Penjelasan Mendalam
1. Audit Sentinacle Menyoroti Transparansi (9 April 2026)
Gambaran: Audit oleh Sentinacle menyimpulkan bahwa kode sumber smart contract ARIA tidak dipublikasikan secara terbuka, sehingga kontrak ini disebut sebagai "kotak hitam." Artinya, pihak luar tidak dapat sepenuhnya memeriksa kontrak untuk mencari celah keamanan atau masalah ekonomi, meskipun kepemilikan kontrak sudah dilepaskan dan tidak ada pengendali tunggal yang bisa menghentikan atau menguras dana.

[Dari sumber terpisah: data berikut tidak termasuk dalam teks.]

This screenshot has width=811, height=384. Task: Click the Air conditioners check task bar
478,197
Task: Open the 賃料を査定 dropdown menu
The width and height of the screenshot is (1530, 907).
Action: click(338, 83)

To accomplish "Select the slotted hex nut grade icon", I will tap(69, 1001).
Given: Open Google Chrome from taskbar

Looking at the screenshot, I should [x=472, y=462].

Audit ini menggunakan metode ekstraksi bytecode statis karena kode sumber tidak tersedia, yang berisiko melewatkan kerentanan yang lebih rumit. Sentinacle juga mencatat bahwa analisis konsentrasi pemegang token mencapai batas cakupan, sehingga penilaian risiko menjadi lebih sulit. Meskipun arsitektur kontrak memenuhi standar tata kelola on-chain dasar, kurangnya transparansi ini menimbulkan risiko modal yang signifikan bagi pengguna.
Maknanya: Ini adalah sinyal negatif untuk ARIA karena menimbulkan kekhawatiran serius terkait keamanan dan kepercayaan bagi pemegang dan pengembang. Tanpa kode yang dapat diverifikasi, pengguna harus bergantung pada kepercayaan buta terhadap keamanan kontrak, yang dapat mengurangi minat institusional dan meningkatkan volatilitas saat pasar mengalami tekanan.
(Bitcoin News)
2. Pembaruan Ranking & Pemeliharaan Musim 2 (27 November 2025)

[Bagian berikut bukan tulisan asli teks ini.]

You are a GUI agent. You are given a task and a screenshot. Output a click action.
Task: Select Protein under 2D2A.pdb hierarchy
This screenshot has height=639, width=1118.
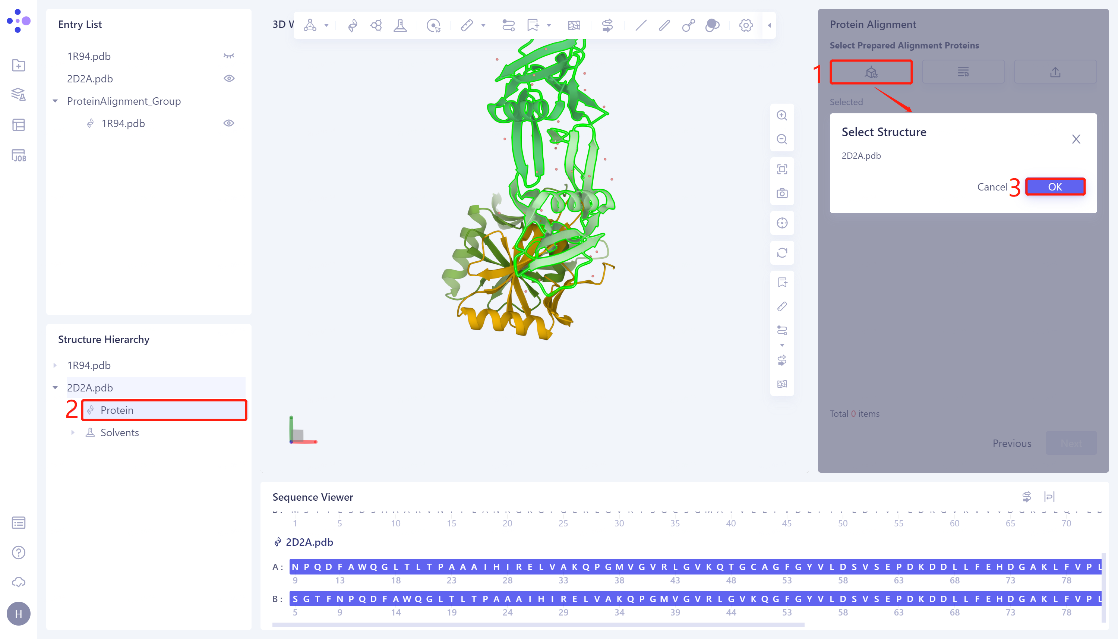tap(117, 410)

Gambaran: Tim melakukan pemeliharaan terjadwal untuk membuka lantai Tower Rank 361–720 dan menyelesaikan dua sistem peringkat untuk distribusi airdrop Musim 2. Pembaruan ini adalah peningkatan backend permainan yang memerlukan waktu henti sekitar satu jam.
Sistem "Limited Gacha Ranking" (menyumbang 30% dari pool airdrop) dan "Tower Rank" (menyumbang 50%) telah diselesaikan. Penerapan teknis ini memastikan mekanisme kompetisi dan distribusi hadiah berjalan lancar selama musim berlangsung.

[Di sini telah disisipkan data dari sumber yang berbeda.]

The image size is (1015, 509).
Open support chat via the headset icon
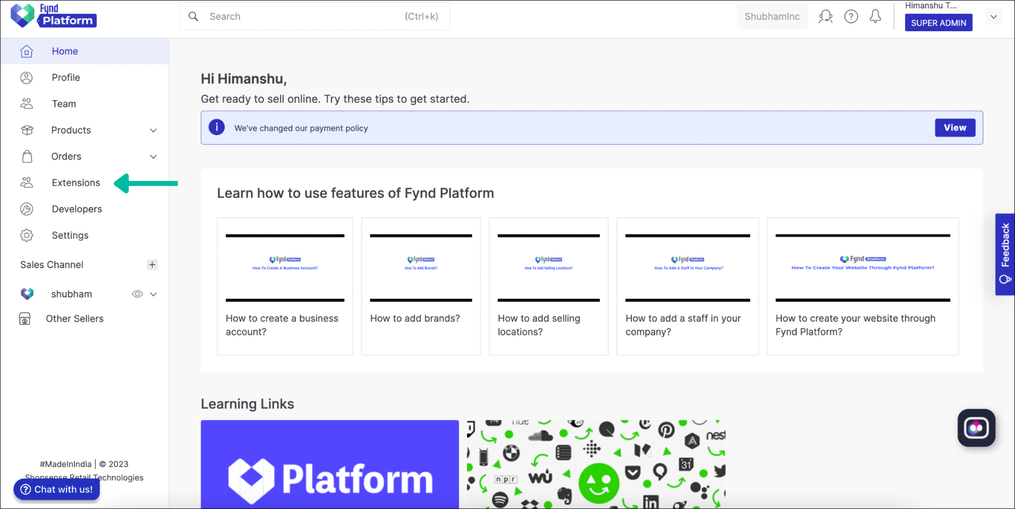coord(826,16)

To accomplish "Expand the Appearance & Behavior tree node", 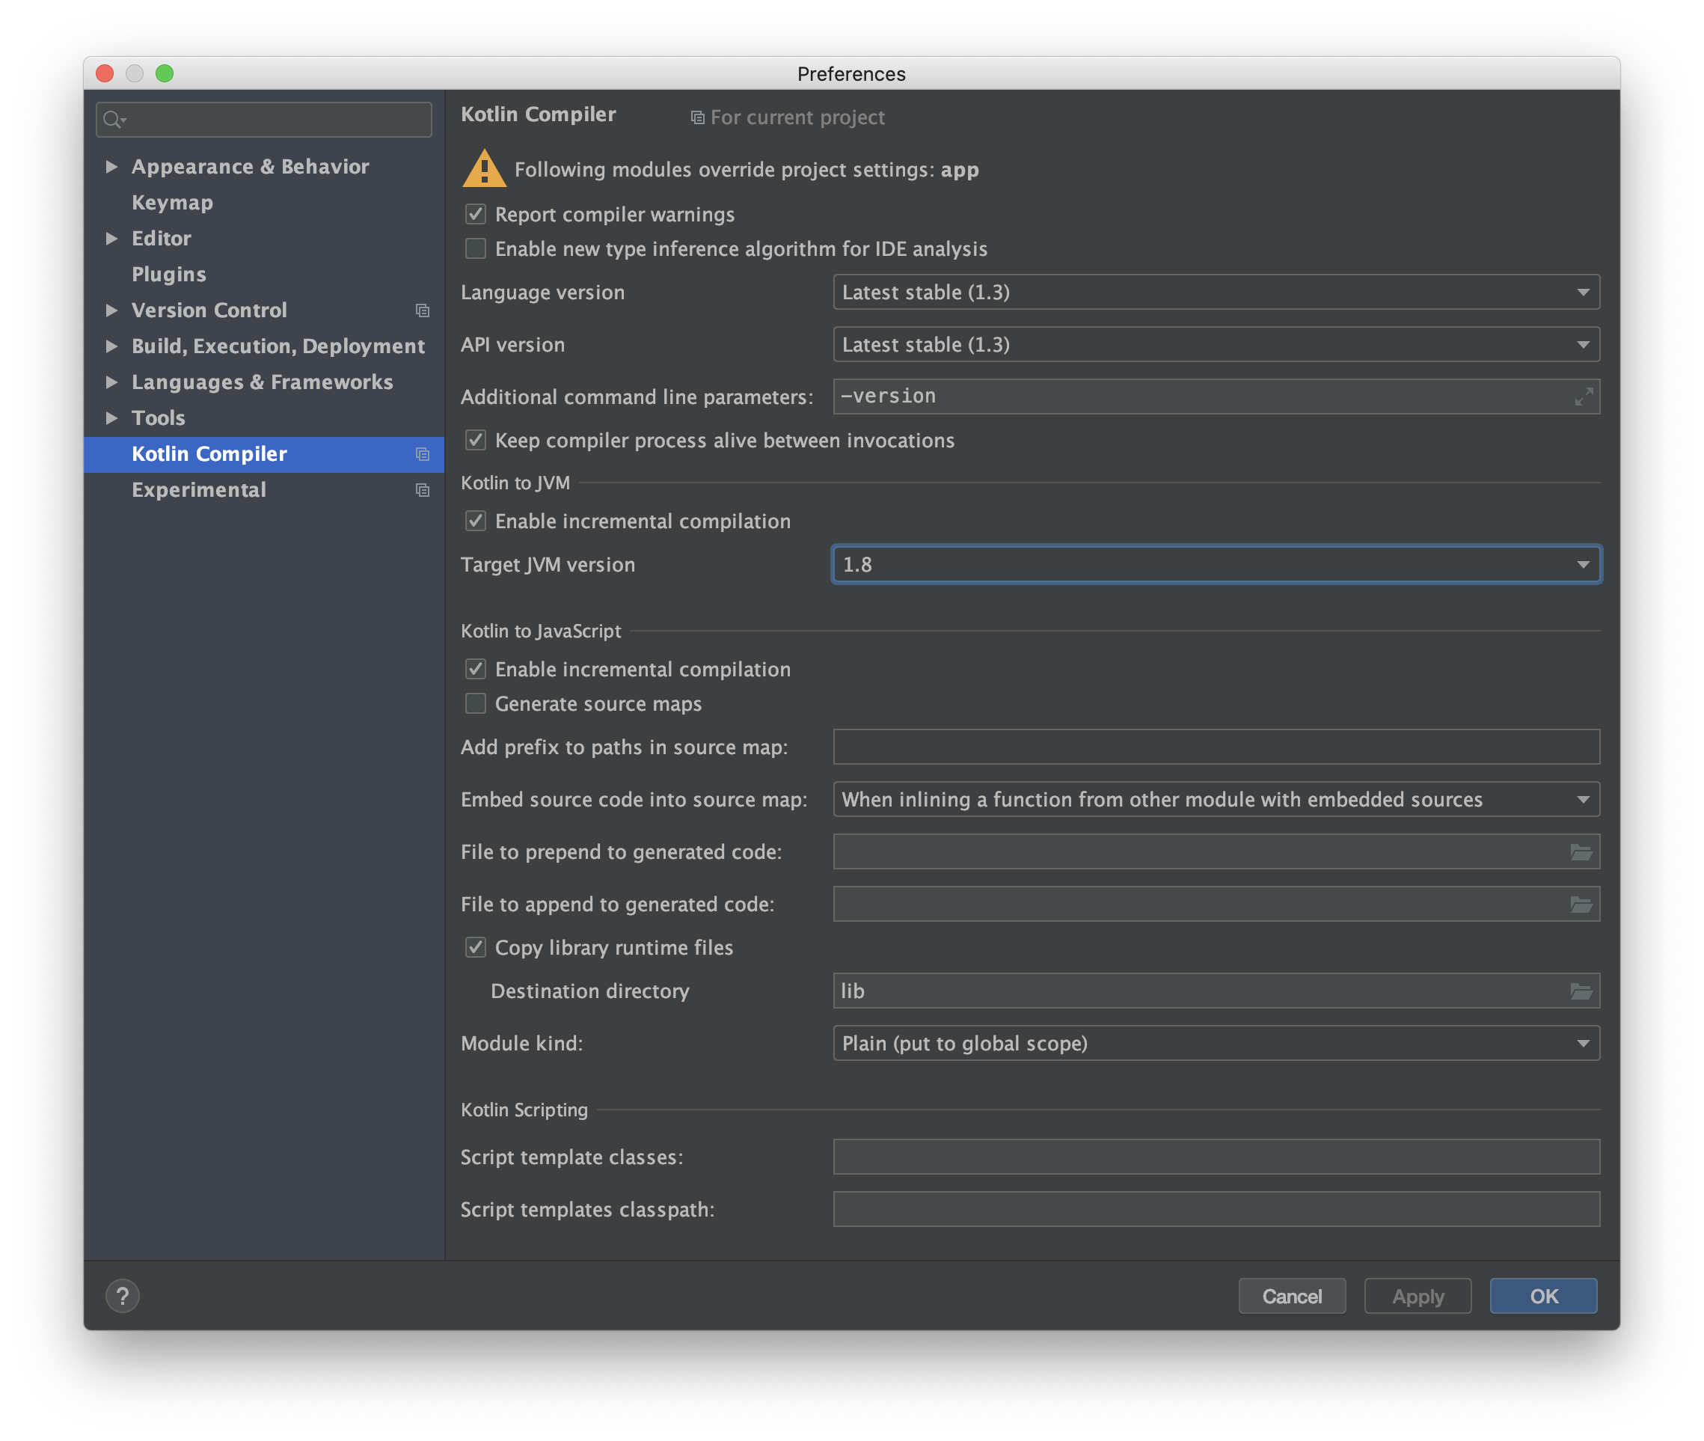I will point(112,167).
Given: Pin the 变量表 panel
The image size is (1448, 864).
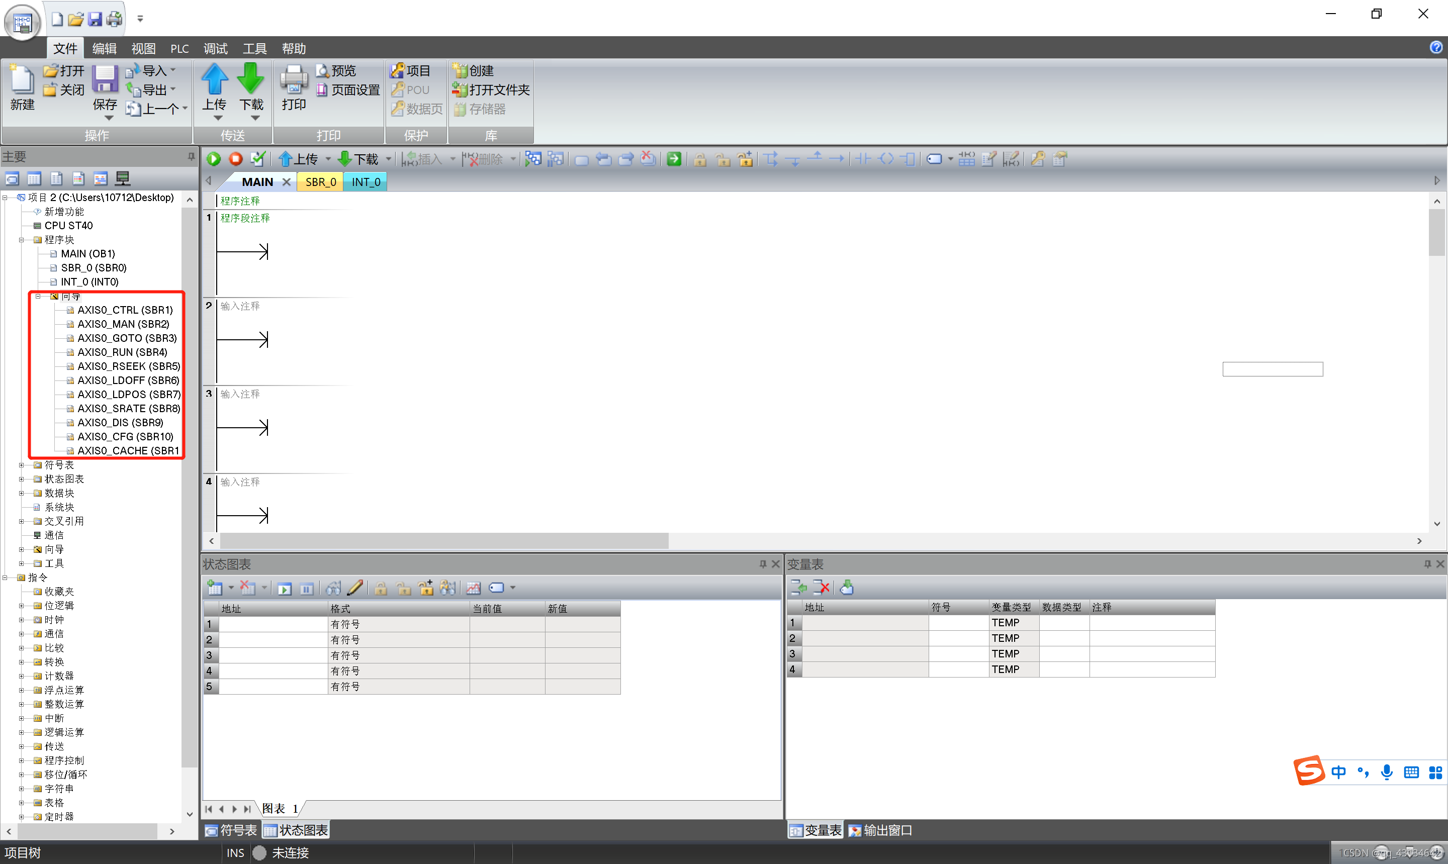Looking at the screenshot, I should pyautogui.click(x=1428, y=564).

Maknanya: Ini bersifat netral untuk ARIA karena merupakan bagian dari pengembangan rutin dan pemeliharaan infrastruktur permainan. Hal ini mendukung keterlibatan pemain dan distribusi hadiah yang adil, namun tidak mengubah fungsi inti token atau smart contract secara langsung.
(AriaAI)
3. Peluncuran Musim 2 & Pelaporan Bug (20 November 2025)
Gambaran: Peluncuran Musim 2 menghadirkan karakter baru, mempertahankan progres pemain, dan mereset papan peringkat. Bersamaan dengan itu, tim menekankan penggunaan formulir pelaporan bug yang terstruktur untuk menyalurkan masukan pengguna langsung ke pengembang agar penanganan lebih efisien.
Pembaruan ini fokus pada konten permainan dan alat manajemen komunitas. Mekanisme pelaporan bug adalah praktik pengembangan perangkat lunak yang bertujuan meningkatkan stabilitas dan pengalaman pengguna dengan mengumpulkan dan menindaklanjuti masalah secara sistematis.
Maknanya: Ini merupakan kabar positif untuk ARIA karena menunjukkan pengembangan aktif dan komitmen untuk meningkatkan pengalaman pemain, yang dapat mendorong adopsi dan penggunaan token secara berkelanjutan dalam ekosistemnya. Permainan yang lebih lancar dan menarik mendukung utilitas jangka panjang.
(AriaAI)
Kesimpulan
Aktivitas pengembangan terbaru AriaAI berfokus pada layanan permainan yang sedang berjalan—meluncurkan musim baru dan memelihara infrastruktur—sementara audit eksternal penting menyoroti kurangnya transparansi kode yang berkelanjutan. Bagaimana tim akan menanggapi temuan audit ini untuk membangun kembali kepercayaan pengembang dan investor?